Graph Databases for Impact Analyses:
The Key to Actionable Insights


on December 9, 2021 • Back to Blog index

As in all aspects of life, every decision in business has consequences. When leaders do not think things through, the results can be disastrous. Impact analysis can uncover the probable effects of a change and assist businesses in making informed decisions by focusing on the unanticipated, sometimes negative, outcomes.

This article defines impact analysis and discusses why a graph database is essential for impact analysis.

What is Impact Analysis?

The importance of impact analysis for requirements management cannot get overstated. It gives business teams a clear picture of the repercussions of a proposed change, allowing them to make informed judgments about which proposals to approve and discard.

Moreover, the analysis looks at the proposed modification to see what components would need to be produced, updated, or eliminated and how much effort will be required to accomplish it.

What is a Graph Database?

Graph databases are designed specifically for storing and navigating relationships. Relationships are first-class citizens in graph databases, and they account for the majority of the database's value. Nodes get used to store data entities, and edges get used to store relationships between things in graph databases. An edge has a start node, an end node, a type, and a direction, and you can use it to define parent-child relationships, actions, and ownership, among other things.

You can navigate a graph with specified edge types or over the entire chart in a graph database. Because the relationships between nodes are not calculated at query time but are persisted in the database, traversing the joins or relationships in graph databases is relatively fast.

The graph style gives a more flexible platform for examining data based on factors such as the strength or quality of a relationship, which is especially useful in impact analysis.

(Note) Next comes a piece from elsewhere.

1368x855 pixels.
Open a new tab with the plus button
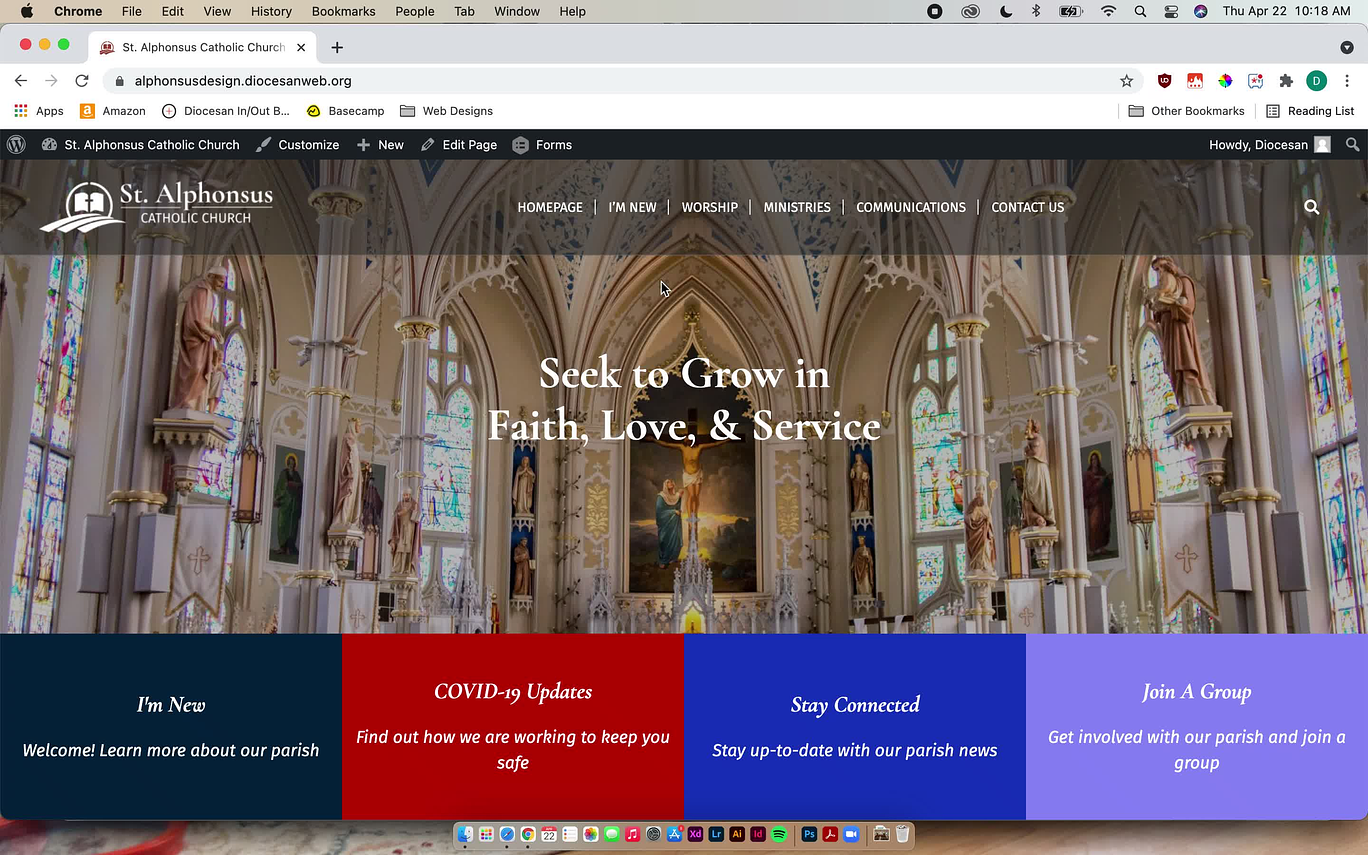tap(337, 47)

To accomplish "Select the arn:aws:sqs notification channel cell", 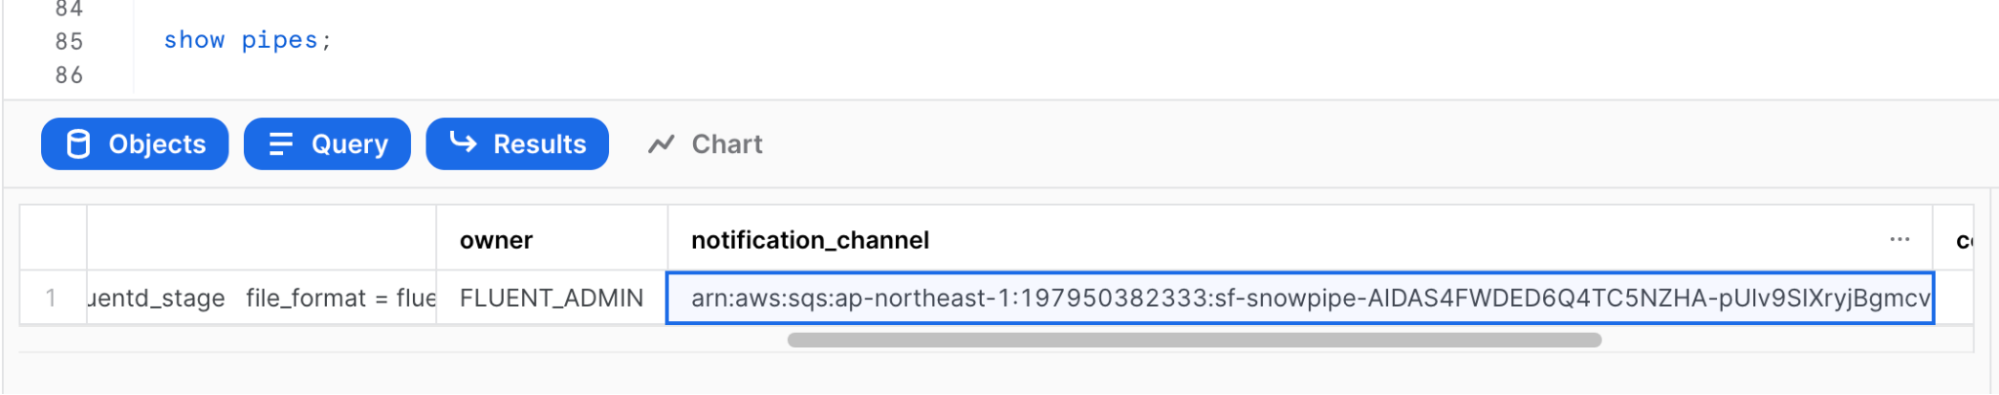I will point(1300,298).
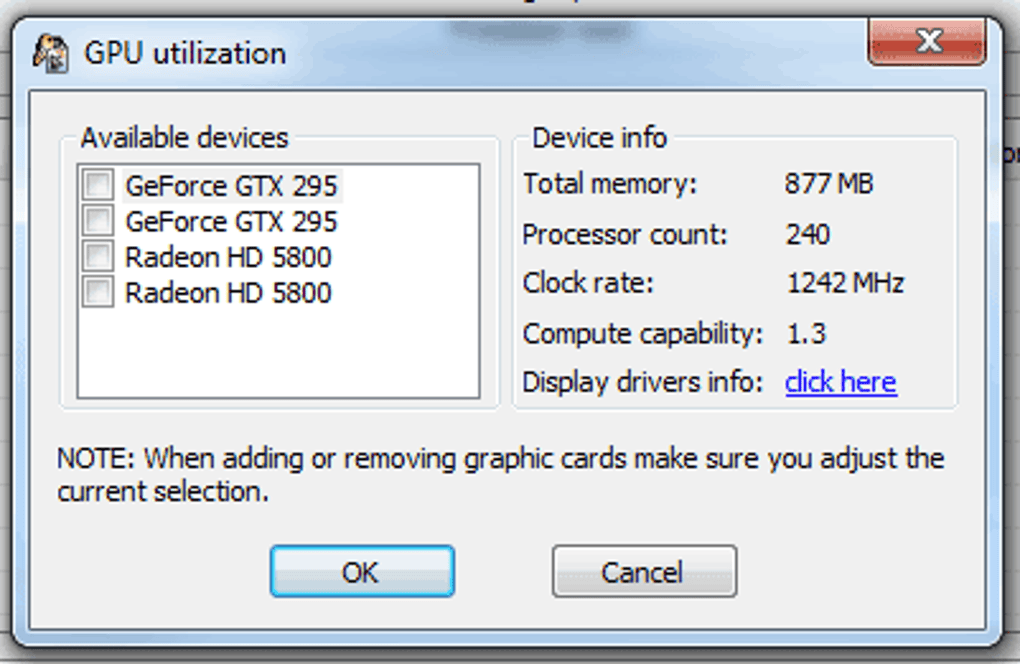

Graphs let you explore and discover connections and patterns in social networks, IoT, big data, data warehouses, and also complex transaction data for multiple business use cases, such as the following:

  • Recommendation Engines: For recommendation applications, graph databases are an excellent solution. Organizations may record graph relationships between information categories like client interests, friends, and purchase history in graph databases. Moreover, organizations can provide product recommendations to users based on which products are purchased by others who have comparable purchase histories using a highly accessible graph database.
  • Fraud Detection: Sophisticated fraud prevention is possible with graph databases. You can leverage relationships in graph databases to handle financial and purchasing transactions in near real-time. Moreover, numerous people linked with a personal email account or multiple people sharing the same IP address but living in various physical addresses can be easily detected using graph databases.


Impact Analysis is a method for identifying important business functions and predicting the repercussions of a disruption in one of those functions. It also enables organizations to collect data necessary for developing recovery strategies and limiting potential losses.

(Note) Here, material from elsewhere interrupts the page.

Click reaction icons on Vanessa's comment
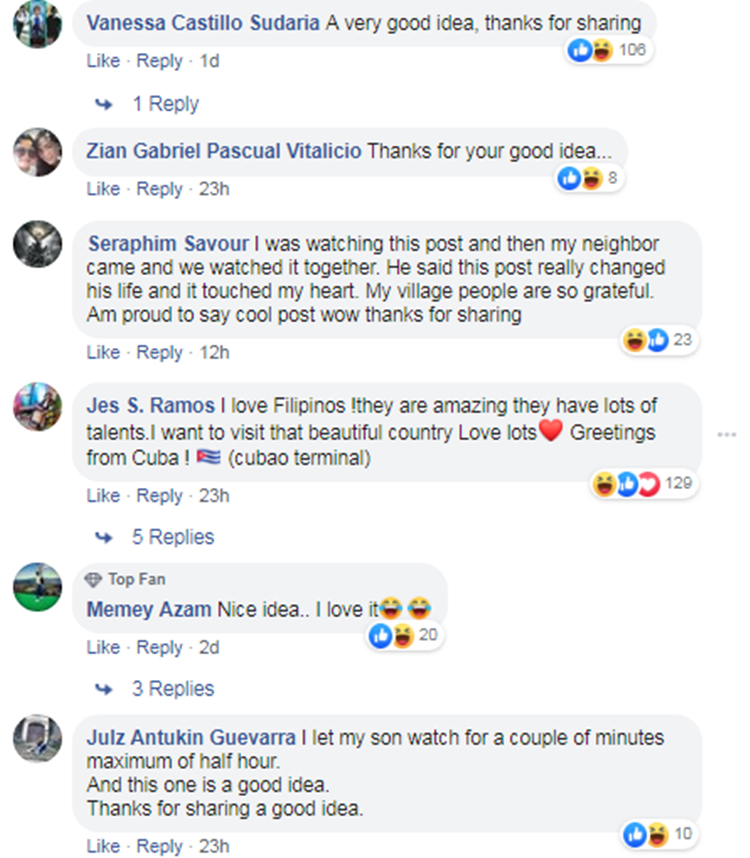590,50
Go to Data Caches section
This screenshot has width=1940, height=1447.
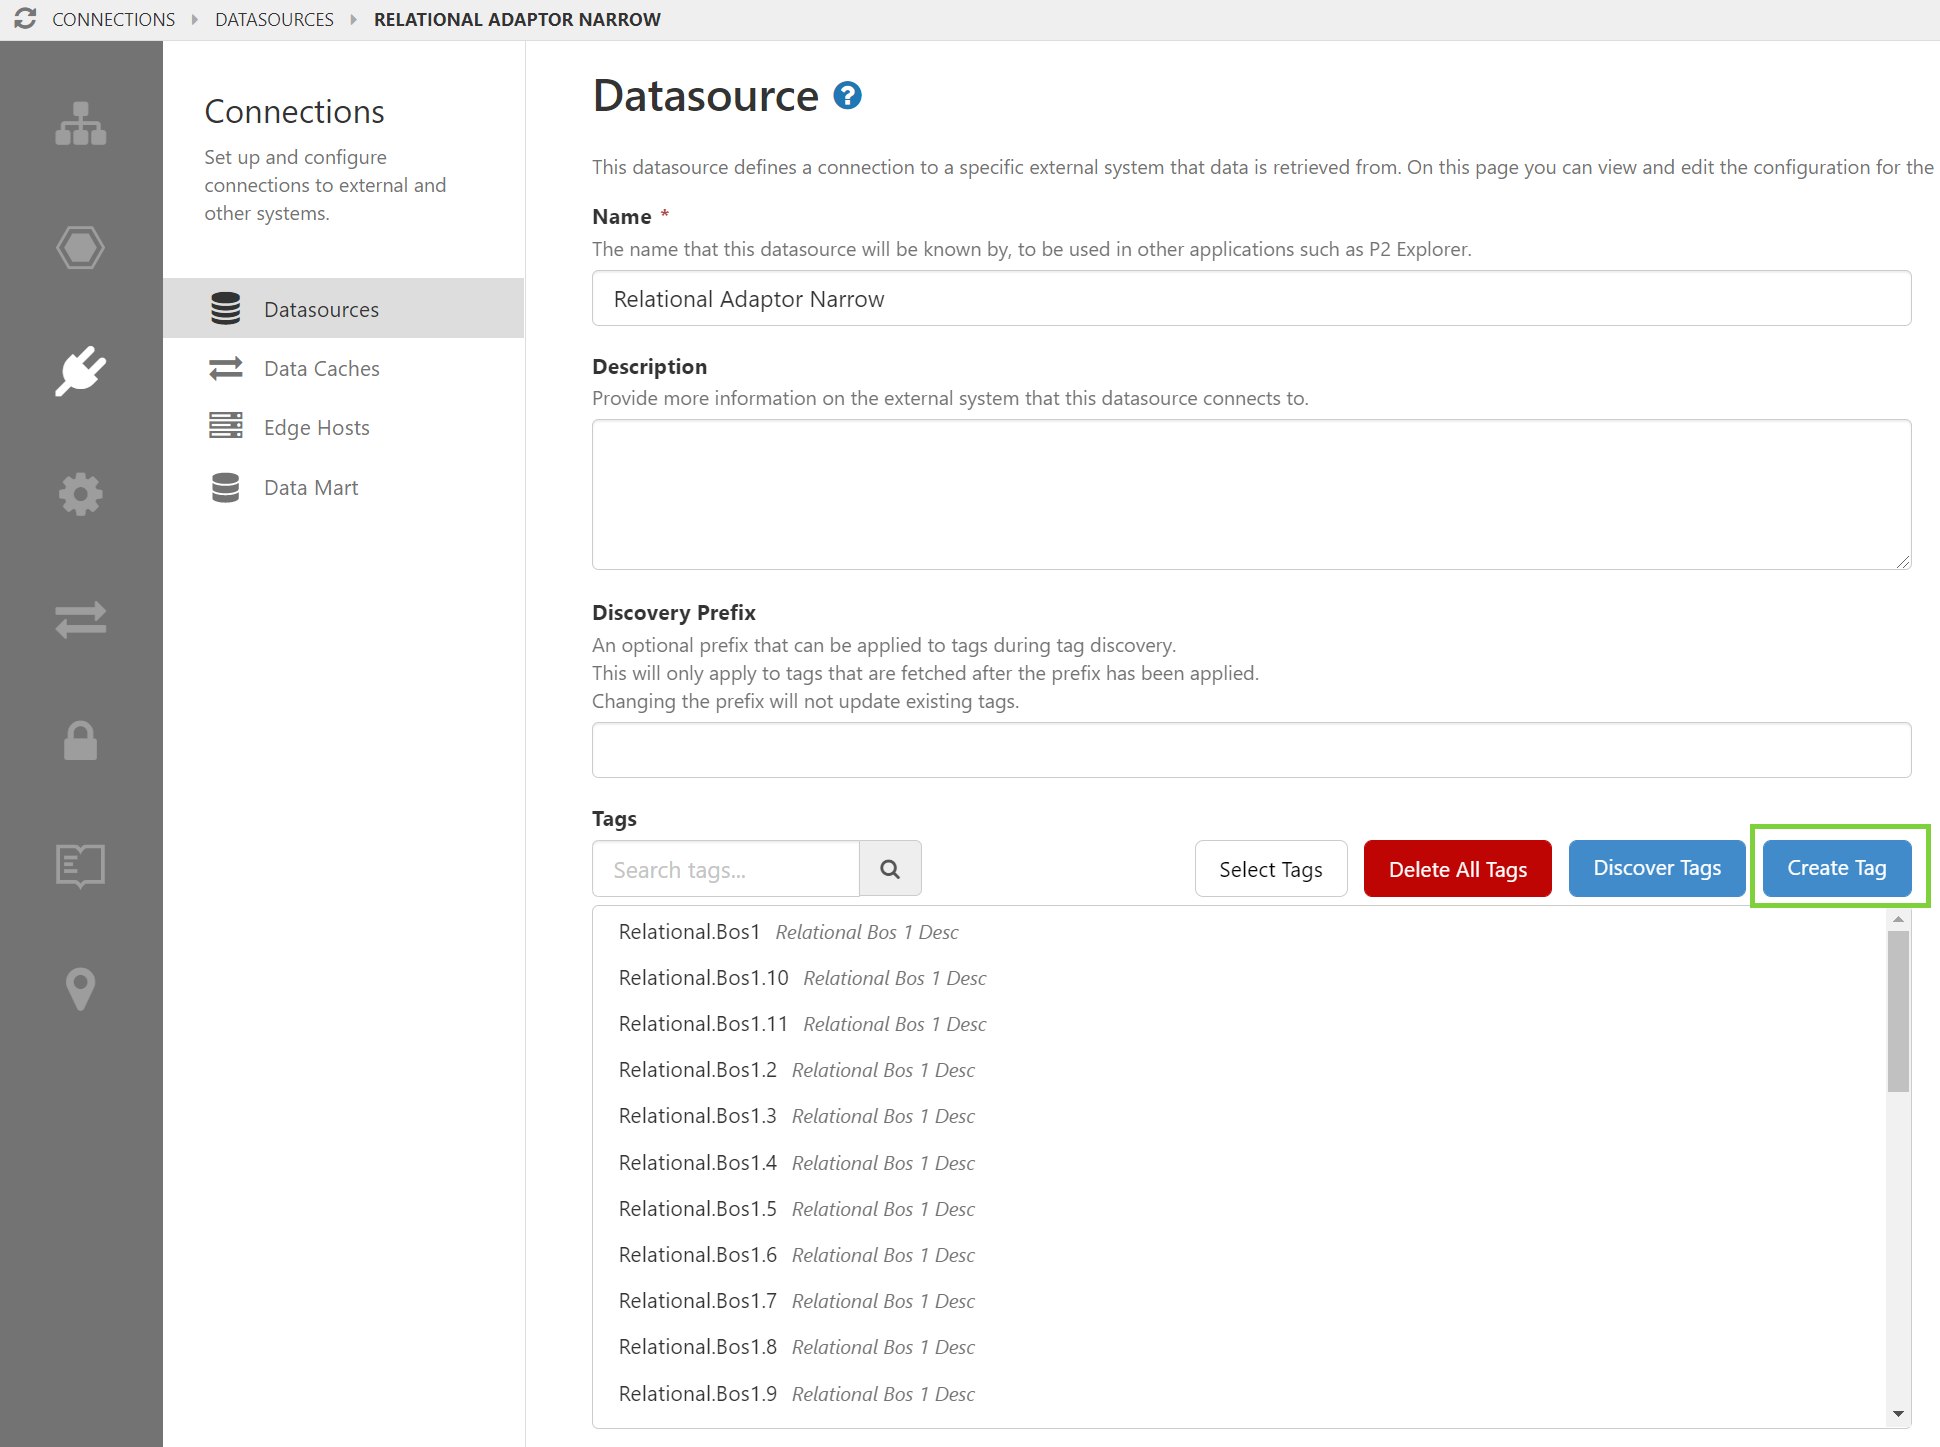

Without knowing the possible path between a beginning point and the impacted element, organizations can use graph databases to locate related things. The capacity to derive insights in increasingly complicated ways makes graph databases a must-have for today's demands and tomorrow's breakthroughs. As businesses and organizations continue to push the capabilities of big data and impact analysis, graph databases are proving to be an essential piece of the puzzle.